> _What this task involves_: The records are to be copied exactly and in full.

Provided records Start Marker

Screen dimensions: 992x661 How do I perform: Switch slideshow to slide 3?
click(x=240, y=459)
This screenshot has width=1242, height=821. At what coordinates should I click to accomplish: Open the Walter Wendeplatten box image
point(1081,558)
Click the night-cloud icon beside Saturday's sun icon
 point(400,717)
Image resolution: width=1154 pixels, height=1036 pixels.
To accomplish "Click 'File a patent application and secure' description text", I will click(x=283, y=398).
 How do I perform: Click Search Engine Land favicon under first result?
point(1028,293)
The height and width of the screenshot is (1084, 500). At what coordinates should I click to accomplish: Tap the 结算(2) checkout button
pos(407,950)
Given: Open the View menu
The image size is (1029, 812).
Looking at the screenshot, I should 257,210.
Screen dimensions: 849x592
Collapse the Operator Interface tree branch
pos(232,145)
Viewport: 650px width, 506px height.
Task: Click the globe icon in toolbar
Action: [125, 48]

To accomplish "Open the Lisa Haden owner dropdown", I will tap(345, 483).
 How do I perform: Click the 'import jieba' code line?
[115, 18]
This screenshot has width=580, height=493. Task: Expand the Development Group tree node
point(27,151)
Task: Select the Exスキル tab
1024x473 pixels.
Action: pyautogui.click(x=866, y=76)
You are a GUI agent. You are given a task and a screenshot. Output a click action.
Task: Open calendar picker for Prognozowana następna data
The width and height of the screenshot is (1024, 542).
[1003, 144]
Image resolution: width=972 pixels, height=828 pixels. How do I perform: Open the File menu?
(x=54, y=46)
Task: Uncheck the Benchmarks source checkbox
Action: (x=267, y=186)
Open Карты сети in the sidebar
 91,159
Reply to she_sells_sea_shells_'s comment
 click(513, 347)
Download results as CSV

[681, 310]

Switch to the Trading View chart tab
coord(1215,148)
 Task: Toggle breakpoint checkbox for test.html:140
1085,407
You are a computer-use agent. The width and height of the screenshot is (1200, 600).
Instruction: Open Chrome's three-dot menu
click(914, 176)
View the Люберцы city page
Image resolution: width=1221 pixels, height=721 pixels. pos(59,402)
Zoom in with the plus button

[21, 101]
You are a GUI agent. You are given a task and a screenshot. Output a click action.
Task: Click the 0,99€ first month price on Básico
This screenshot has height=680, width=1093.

Provided records End Marker

> _Answer area_:
Screen dimensions: 992x661 How do I perform: Switch slideshow to slide 3?
click(x=240, y=459)
This screenshot has width=1242, height=821. At what coordinates should I click to accomplish: Open the Walter Wendeplatten box image
point(1081,558)
Click the night-cloud icon beside Saturday's sun icon
 point(400,717)
Image resolution: width=1154 pixels, height=1036 pixels.
To accomplish "Click 'File a patent application and secure' description text", I will click(x=283, y=398).
 How do I perform: Click Search Engine Land favicon under first result?
point(1028,293)
The height and width of the screenshot is (1084, 500). At what coordinates should I click to accomplish: Tap the 结算(2) checkout button
pos(407,950)
Given: Open the View menu
The image size is (1029, 812).
Looking at the screenshot, I should 257,210.
Screen dimensions: 849x592
Collapse the Operator Interface tree branch
pos(232,145)
Viewport: 650px width, 506px height.
Task: Click the globe icon in toolbar
Action: [125, 48]

To accomplish "Open the Lisa Haden owner dropdown", I will tap(345, 483).
 How do I perform: Click the 'import jieba' code line?
[115, 18]
This screenshot has width=580, height=493. Task: Expand the Development Group tree node
point(27,151)
Task: Select the Exスキル tab
1024x473 pixels.
Action: pyautogui.click(x=866, y=76)
You are a GUI agent. You are given a task and a screenshot. Output a click action.
Task: Open calendar picker for Prognozowana następna data
The width and height of the screenshot is (1024, 542).
[1003, 144]
Image resolution: width=972 pixels, height=828 pixels. How do I perform: Open the File menu?
(x=54, y=46)
Task: Uncheck the Benchmarks source checkbox
Action: (x=267, y=186)
Open Карты сети in the sidebar
 91,159
Reply to she_sells_sea_shells_'s comment
 click(513, 347)
Download results as CSV

[681, 310]

Switch to the Trading View chart tab
coord(1215,148)
 Task: Toggle breakpoint checkbox for test.html:140
1085,407
You are a computer-use agent. The width and height of the screenshot is (1200, 600).
Instruction: Open Chrome's three-dot menu
click(914, 176)
View the Люберцы city page
Image resolution: width=1221 pixels, height=721 pixels. pos(59,402)
Zoom in with the plus button

[21, 101]
You are a GUI agent. You are given a task and a screenshot. Output a click action.
Task: Click the 0,99€ first month price on Básico
This screenshot has height=680, width=1093.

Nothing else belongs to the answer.